WHAT NEEDS TO BE DONE:
Render the stretch of the data below, from its start through the line containing "coord(618,237)", as a JSON list of strings with one string per line and blank lines omitted.

Element lookup records:
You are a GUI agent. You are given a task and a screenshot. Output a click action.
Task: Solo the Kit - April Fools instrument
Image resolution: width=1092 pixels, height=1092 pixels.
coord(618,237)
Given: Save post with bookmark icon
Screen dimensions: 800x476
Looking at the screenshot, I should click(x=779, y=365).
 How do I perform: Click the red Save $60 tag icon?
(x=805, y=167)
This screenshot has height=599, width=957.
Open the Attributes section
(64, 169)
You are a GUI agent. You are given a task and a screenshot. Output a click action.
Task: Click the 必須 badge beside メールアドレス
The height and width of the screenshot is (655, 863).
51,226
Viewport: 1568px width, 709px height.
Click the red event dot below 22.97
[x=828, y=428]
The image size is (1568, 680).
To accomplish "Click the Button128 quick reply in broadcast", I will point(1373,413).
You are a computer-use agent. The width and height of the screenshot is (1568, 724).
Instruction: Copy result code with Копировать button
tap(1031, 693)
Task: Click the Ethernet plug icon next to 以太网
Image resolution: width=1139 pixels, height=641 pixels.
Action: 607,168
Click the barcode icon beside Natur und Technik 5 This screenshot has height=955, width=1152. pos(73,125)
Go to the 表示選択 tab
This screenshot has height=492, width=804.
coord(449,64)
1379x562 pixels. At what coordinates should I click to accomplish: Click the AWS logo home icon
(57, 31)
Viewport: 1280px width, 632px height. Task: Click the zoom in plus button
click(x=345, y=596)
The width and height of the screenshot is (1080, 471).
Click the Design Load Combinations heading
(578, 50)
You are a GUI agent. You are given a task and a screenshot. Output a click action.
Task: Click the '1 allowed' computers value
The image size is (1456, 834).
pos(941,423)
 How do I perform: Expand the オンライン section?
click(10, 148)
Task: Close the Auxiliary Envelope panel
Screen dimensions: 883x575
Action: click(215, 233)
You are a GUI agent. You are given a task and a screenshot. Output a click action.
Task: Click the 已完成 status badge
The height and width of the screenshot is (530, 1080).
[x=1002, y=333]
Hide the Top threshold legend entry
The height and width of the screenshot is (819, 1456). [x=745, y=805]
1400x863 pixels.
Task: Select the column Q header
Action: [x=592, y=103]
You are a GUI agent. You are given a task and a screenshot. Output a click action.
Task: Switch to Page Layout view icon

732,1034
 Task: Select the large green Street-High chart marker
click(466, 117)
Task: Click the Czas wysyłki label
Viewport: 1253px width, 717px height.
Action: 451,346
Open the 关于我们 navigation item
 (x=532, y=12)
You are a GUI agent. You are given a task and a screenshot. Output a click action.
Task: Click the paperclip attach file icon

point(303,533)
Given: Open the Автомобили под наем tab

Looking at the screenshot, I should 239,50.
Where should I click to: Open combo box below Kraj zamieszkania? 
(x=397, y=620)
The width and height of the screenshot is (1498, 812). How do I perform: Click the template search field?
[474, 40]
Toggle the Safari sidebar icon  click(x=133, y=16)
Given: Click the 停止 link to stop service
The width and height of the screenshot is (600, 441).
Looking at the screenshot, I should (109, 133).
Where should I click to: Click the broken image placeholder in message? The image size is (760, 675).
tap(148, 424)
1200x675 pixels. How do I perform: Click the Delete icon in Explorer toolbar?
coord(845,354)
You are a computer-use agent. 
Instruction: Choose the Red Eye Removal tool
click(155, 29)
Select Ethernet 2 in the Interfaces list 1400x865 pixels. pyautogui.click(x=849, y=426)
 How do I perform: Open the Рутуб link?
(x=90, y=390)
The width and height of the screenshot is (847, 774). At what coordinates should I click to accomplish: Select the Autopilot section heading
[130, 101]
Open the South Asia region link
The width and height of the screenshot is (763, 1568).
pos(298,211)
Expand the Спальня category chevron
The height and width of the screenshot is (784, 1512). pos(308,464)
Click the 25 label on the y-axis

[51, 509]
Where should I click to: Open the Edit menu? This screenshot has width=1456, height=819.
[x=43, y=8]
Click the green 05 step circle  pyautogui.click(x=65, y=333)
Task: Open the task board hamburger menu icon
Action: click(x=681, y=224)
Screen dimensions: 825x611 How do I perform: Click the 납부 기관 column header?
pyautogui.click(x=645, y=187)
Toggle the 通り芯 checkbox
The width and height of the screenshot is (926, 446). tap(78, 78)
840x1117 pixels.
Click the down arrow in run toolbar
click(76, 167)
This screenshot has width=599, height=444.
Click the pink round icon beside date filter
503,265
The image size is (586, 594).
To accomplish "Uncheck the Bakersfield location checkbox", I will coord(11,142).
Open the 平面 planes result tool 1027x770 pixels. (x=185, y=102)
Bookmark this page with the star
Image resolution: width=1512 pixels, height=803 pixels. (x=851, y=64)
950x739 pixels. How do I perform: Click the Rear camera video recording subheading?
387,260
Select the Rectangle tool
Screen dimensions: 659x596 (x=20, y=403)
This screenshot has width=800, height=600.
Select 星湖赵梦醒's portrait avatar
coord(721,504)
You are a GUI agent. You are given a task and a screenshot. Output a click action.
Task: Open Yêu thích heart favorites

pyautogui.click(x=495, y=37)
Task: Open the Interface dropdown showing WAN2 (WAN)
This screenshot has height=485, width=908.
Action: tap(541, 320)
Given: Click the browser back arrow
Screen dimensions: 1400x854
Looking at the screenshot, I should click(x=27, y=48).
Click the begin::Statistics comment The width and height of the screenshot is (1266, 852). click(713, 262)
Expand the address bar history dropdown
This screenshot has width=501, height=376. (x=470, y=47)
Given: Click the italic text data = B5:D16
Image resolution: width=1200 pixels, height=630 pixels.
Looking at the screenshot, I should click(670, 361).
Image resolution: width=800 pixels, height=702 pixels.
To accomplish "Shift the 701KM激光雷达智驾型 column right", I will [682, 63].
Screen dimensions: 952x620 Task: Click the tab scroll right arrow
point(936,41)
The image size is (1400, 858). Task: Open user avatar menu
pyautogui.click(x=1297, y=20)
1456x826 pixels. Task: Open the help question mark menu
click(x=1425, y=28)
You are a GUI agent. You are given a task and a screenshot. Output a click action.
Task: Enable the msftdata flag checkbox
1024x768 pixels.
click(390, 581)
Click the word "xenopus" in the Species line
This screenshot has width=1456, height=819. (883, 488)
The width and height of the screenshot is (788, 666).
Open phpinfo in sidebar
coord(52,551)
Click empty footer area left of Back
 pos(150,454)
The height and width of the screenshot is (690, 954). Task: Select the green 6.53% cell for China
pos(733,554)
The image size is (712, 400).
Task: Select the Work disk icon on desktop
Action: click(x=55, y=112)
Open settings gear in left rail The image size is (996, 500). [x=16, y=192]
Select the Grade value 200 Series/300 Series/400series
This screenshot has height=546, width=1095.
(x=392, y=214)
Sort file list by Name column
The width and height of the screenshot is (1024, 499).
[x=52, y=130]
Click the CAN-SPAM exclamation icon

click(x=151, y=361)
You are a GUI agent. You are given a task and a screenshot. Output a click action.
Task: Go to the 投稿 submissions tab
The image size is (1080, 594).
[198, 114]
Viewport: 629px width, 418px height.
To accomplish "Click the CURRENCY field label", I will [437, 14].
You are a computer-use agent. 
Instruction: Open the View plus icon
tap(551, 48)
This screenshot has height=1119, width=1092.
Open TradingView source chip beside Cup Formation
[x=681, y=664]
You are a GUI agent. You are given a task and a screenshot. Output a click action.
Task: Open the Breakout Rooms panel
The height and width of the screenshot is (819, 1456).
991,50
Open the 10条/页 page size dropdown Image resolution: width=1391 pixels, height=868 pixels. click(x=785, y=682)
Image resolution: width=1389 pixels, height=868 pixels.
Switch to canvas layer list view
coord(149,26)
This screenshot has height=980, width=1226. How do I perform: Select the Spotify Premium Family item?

REPLY:
[
  "You are a GUI agent. You are given a task and a screenshot. Output a click action.",
  "Task: Solo the Kit - April Fools instrument",
  "Image resolution: width=1092 pixels, height=1092 pixels.",
  "coord(618,237)"
]